They walked out from 7am yesterday and went up to the capital to hold a rally.

Fire minister and Portsmouth North MP Penny Mordaunt

Fire minister and Portsmouth North MP Penny Mordaunt

The Fire Brigades Union says fire minister and Portsmouth North MP Penny Mordaunt told MPs that if a firefighter fails a fitness test through no fault of their own, and do not qualify for retirement, they will get a redeployed role or a full 
pension.

But the union has been told by fire authorities that they would not be implementing the guarantee on the back of legal advice it has taken.

Nigel McCullen is chairman of the FBU in Hampshire and a firefighter at Southsea fire station.

He said: ‘It’s a lie that Penny Mordaunt said she would guarantee firefighters pensions should they be too old to pass the fitness test. It turns out that there is no guarantee.

‘Nobody wants to go out on strike but firefighters are very angry.

‘What we want is a guarantee that anyone from the age of 55 or above wouldn’t face a reduced pension because of the fact that they got older.

‘There are thousands of us here. It’s one of the biggest rallies we’ve had.’

Mark Chapman, 37, is a firefighter based in Cosham.

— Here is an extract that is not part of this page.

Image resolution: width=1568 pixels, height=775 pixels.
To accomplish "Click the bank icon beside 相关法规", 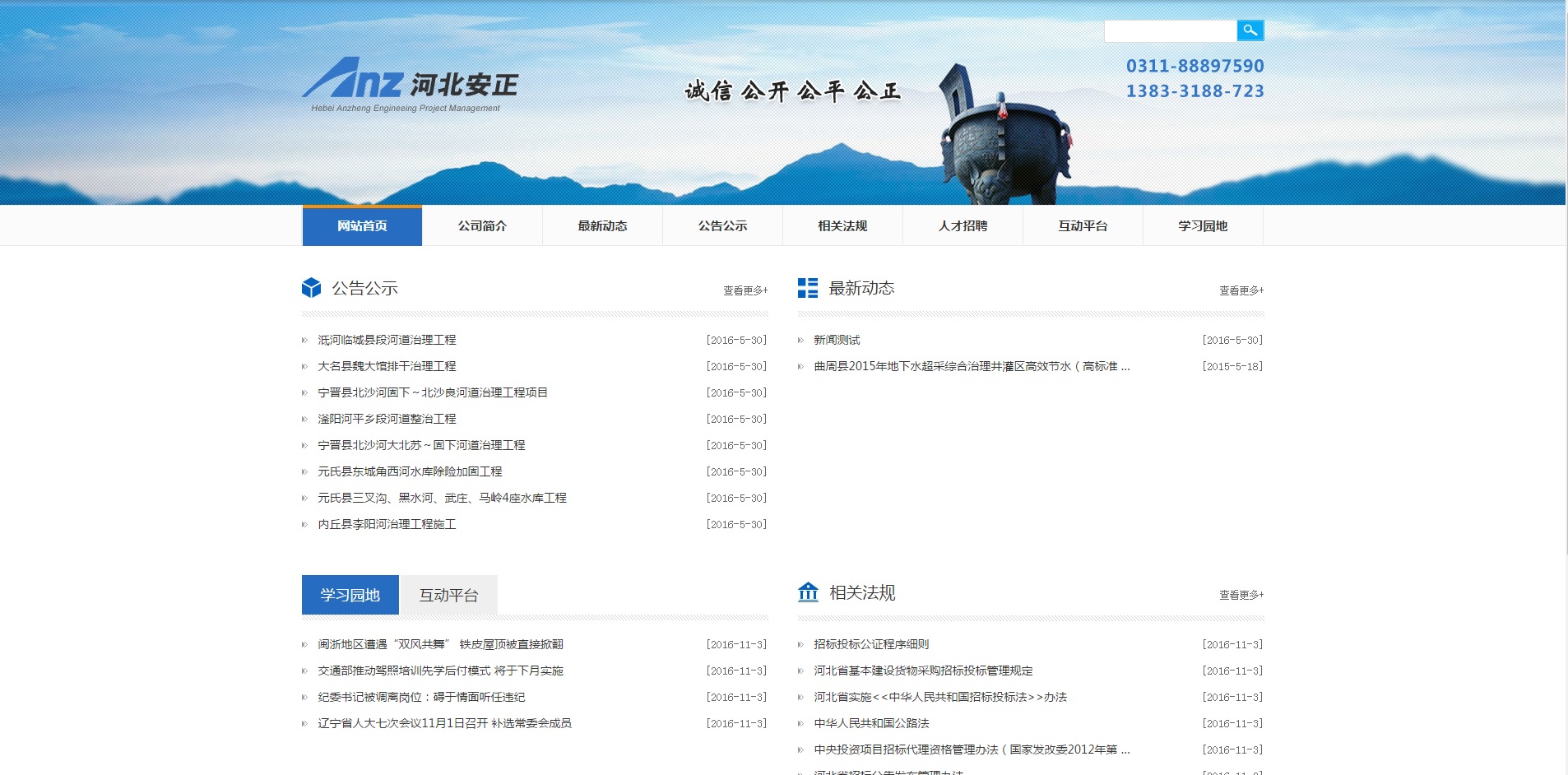I will coord(809,592).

He said: ‘It’s continued to disrupt my life plan and broken down the guarantee that I had when I joined the fire service.

‘Being a firefighter you have to pull people out of fires and burning cars.

‘It does take its toll on your body. I wake up in the morning with aches and pains that I didn’t have 10 years ago.

‘I’m expecting to do another 15 years. But another 23 
years of my career, I can’t imagine.’

Mark Pettifer, 49, is also a firefighter at Cosham. He said: ‘We want to do a good job and so do the public.

‘The future of the workforce is in jeopardy.’

Ms Mordaunt said: ‘Since 2006, firefighters have been asked to work until 60.

‘We believe that older firefighters who don’t qualify for an ill health retirement but are unable to remain fit through no fault of 
their own should get either a full pension or another role.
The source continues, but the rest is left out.